*** Begin section ***

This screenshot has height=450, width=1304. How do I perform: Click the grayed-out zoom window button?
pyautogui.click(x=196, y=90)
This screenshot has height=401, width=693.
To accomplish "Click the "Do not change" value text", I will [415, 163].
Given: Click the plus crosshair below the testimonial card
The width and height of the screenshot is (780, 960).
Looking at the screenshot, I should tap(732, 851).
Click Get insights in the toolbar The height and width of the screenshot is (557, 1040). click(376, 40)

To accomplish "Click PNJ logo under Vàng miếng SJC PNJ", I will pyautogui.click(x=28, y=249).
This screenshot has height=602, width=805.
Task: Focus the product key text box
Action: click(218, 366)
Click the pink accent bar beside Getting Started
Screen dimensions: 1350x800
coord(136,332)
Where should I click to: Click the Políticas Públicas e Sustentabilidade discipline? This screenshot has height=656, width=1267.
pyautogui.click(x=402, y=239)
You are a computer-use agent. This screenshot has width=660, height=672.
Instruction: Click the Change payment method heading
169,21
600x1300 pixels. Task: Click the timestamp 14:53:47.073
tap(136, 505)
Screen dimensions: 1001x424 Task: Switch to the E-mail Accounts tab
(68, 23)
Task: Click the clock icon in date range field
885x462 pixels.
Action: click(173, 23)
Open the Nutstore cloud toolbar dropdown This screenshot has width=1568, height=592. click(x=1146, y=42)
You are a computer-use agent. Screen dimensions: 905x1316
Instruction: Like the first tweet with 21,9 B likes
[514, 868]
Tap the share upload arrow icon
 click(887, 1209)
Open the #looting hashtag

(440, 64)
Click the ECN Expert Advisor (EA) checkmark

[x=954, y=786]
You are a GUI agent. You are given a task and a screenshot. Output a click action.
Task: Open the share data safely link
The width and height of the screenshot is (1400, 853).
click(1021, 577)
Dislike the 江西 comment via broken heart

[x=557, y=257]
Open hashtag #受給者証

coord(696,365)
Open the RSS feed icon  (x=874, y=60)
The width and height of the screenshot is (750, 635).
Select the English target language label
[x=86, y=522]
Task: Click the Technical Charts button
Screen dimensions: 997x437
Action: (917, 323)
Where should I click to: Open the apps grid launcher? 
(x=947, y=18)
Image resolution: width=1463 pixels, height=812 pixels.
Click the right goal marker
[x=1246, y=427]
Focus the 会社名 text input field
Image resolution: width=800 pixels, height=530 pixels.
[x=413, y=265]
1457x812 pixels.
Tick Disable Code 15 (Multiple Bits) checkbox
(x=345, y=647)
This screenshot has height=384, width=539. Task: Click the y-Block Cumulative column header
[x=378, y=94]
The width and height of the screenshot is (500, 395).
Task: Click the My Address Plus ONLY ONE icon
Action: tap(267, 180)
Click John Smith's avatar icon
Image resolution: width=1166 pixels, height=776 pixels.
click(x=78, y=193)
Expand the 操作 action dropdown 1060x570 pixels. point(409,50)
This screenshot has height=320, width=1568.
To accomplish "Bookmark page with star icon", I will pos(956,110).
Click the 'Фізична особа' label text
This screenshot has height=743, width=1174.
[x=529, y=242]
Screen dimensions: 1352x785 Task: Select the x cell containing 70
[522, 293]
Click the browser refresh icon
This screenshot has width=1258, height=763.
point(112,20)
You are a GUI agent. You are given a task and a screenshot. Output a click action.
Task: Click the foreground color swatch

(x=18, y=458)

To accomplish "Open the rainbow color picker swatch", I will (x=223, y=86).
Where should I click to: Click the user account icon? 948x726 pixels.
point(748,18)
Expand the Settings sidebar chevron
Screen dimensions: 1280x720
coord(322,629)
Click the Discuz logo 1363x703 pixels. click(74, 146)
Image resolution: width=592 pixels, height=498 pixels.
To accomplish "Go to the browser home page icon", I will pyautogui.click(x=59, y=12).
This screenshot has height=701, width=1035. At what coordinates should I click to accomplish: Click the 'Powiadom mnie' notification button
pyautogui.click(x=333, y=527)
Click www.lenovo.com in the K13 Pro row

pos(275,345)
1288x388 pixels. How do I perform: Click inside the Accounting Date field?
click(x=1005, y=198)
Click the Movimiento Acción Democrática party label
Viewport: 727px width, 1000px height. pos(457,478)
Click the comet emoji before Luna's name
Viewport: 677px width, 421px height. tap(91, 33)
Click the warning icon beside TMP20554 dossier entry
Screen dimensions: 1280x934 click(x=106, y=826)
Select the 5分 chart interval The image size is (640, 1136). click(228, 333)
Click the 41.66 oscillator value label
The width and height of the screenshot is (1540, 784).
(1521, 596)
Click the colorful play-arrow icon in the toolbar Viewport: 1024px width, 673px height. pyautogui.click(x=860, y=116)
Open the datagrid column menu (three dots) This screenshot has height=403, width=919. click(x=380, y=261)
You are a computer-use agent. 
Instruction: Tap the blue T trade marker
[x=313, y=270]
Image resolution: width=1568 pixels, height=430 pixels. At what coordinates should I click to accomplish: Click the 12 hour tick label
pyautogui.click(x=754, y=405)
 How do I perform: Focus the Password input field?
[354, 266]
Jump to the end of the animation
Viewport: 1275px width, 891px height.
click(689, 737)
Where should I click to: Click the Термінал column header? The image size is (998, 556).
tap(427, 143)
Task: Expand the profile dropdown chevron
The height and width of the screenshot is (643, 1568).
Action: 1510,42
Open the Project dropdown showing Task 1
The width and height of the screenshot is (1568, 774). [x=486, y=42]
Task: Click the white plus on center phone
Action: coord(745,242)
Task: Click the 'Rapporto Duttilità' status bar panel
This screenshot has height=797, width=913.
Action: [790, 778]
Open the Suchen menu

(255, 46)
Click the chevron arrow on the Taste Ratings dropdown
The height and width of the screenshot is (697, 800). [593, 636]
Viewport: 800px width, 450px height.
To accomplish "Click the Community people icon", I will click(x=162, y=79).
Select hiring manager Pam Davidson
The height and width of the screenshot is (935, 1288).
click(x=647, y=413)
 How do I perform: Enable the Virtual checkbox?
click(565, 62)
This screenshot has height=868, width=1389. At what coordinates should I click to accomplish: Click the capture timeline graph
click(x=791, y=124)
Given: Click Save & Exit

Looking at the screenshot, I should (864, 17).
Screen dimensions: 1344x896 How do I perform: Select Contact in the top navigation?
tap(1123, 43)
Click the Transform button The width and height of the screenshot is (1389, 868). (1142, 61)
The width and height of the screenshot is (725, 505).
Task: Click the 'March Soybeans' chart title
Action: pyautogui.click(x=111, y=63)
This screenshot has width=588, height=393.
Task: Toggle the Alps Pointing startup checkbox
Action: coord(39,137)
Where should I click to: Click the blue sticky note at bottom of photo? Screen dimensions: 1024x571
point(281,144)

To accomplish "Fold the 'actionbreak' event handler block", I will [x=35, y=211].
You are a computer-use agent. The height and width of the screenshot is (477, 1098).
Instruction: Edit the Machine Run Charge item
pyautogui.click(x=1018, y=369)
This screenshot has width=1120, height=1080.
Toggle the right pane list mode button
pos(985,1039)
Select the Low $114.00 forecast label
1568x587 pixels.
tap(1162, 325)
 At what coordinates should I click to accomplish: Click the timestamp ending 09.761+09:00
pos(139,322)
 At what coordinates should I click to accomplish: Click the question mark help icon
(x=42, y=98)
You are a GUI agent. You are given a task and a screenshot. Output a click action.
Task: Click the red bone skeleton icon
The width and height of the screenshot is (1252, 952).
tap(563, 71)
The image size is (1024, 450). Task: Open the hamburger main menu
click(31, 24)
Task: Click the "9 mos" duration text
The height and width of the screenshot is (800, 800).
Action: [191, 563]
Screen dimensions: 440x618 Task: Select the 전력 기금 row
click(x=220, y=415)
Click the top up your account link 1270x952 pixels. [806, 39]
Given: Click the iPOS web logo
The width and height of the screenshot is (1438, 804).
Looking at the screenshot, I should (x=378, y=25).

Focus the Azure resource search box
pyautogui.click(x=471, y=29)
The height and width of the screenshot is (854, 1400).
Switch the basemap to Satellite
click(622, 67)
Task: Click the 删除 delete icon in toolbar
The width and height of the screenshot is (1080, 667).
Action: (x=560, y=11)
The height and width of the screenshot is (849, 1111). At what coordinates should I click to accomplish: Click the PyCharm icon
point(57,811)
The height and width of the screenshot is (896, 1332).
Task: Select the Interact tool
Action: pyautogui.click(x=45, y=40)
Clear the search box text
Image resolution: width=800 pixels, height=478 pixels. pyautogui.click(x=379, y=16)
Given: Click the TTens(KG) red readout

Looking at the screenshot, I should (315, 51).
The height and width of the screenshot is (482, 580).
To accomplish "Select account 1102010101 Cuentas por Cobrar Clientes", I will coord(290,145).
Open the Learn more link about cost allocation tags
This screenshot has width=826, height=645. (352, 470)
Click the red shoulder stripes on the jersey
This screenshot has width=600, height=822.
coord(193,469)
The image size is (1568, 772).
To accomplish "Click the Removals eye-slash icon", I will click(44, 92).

*** End section ***

▶ Try it
Copy out the lines from the line containing "The width and height of the screenshot is (1080, 667)." to the end of the listing above, without alteration.

▶ Task solution
The width and height of the screenshot is (1080, 667).
Action: (x=560, y=11)
The height and width of the screenshot is (849, 1111). At what coordinates should I click to accomplish: Click the PyCharm icon
point(57,811)
The height and width of the screenshot is (896, 1332).
Task: Select the Interact tool
Action: pyautogui.click(x=45, y=40)
Clear the search box text
Image resolution: width=800 pixels, height=478 pixels. pyautogui.click(x=379, y=16)
Given: Click the TTens(KG) red readout

Looking at the screenshot, I should (315, 51).
The height and width of the screenshot is (482, 580).
To accomplish "Select account 1102010101 Cuentas por Cobrar Clientes", I will coord(290,145).
Open the Learn more link about cost allocation tags
This screenshot has width=826, height=645. (352, 470)
Click the red shoulder stripes on the jersey
This screenshot has width=600, height=822.
coord(193,469)
The image size is (1568, 772).
To accomplish "Click the Removals eye-slash icon", I will click(44, 92).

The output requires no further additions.